Areas covered: We discuss methodological issues related to trial design and sample sizes for phase 1 trials with expansion cohorts and phase 1/2 trials. We review the pertinent literature, present fictitious cases to illustrate the different designs, and discuss their advantages and disadvantages, with a focus on randomized designs in which an experimental and a control treatment are assessed.

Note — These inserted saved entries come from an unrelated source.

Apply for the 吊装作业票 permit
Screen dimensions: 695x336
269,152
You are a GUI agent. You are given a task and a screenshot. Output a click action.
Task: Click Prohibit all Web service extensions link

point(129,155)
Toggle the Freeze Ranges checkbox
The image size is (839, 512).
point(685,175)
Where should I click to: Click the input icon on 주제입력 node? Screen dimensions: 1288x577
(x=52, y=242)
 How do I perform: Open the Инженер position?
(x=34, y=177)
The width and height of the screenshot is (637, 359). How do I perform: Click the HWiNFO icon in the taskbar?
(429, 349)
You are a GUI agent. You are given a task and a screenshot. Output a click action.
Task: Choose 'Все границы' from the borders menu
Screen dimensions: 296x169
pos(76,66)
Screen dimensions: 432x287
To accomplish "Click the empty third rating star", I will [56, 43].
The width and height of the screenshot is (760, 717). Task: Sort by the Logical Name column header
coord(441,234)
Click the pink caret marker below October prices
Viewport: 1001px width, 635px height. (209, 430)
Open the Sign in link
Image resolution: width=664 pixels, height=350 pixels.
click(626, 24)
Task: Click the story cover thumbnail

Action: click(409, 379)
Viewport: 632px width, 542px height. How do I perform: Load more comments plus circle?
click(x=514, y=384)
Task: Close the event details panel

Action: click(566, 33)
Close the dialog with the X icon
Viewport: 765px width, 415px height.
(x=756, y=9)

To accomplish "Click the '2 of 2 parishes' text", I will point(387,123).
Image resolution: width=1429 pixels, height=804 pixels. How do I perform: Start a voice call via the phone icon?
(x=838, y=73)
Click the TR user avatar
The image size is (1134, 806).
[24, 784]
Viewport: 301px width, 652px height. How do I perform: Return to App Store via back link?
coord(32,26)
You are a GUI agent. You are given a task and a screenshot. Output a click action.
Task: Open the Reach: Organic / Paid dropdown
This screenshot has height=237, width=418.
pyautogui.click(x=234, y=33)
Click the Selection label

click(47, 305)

Expert Opinion: Designing a phase 1 trial with expansion cohorts requires statistical input and explicit consideration about interpretation of future results. There is currently insufficient emphasis on the role of randomization in expansion cohorts and phase 2 components of early-phase trials. The results from single-arm cohorts may be misleading due to selection bias, but comparative randomized trials may not be feasible in many cases due to budget constraints or ethical arguments. Randomized, non-comparative trials with a control arm used for calibration of historical results are an interesting intermediate solution between single-arm expansion cohorts and randomized comparative studies.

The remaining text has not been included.